#### [Data for processing]
---*---

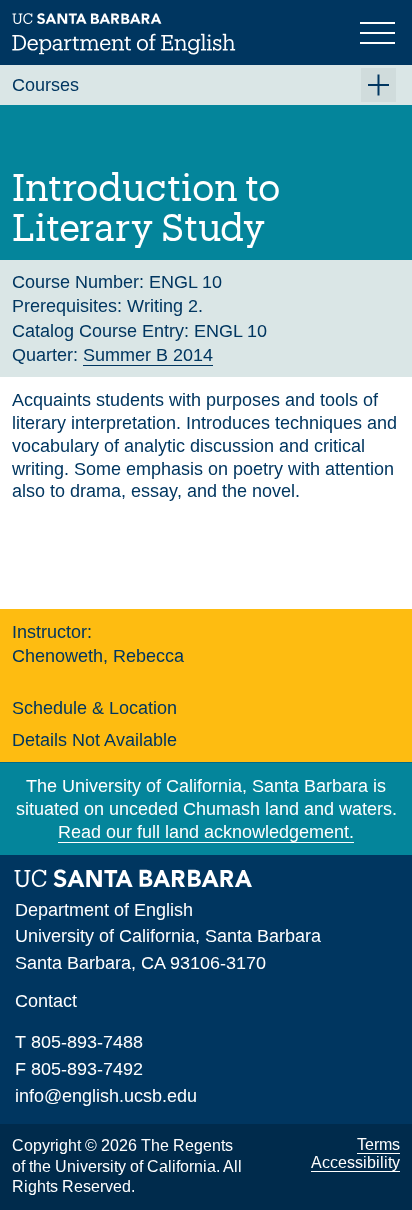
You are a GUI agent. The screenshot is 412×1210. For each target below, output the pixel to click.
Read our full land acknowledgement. (206, 832)
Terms (378, 1144)
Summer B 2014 (148, 355)
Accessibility (355, 1162)
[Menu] (380, 31)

---*---

#### [What you will do]
Reproduce the data above word for word, but leave the images out.

#### [Task response]
You are a GUI agent. The screenshot is 412×1210. For each target below, output the pixel to click.
Read our full land acknowledgement. (206, 832)
Terms (378, 1144)
Summer B 2014 (148, 355)
Accessibility (355, 1162)
[Menu] (380, 31)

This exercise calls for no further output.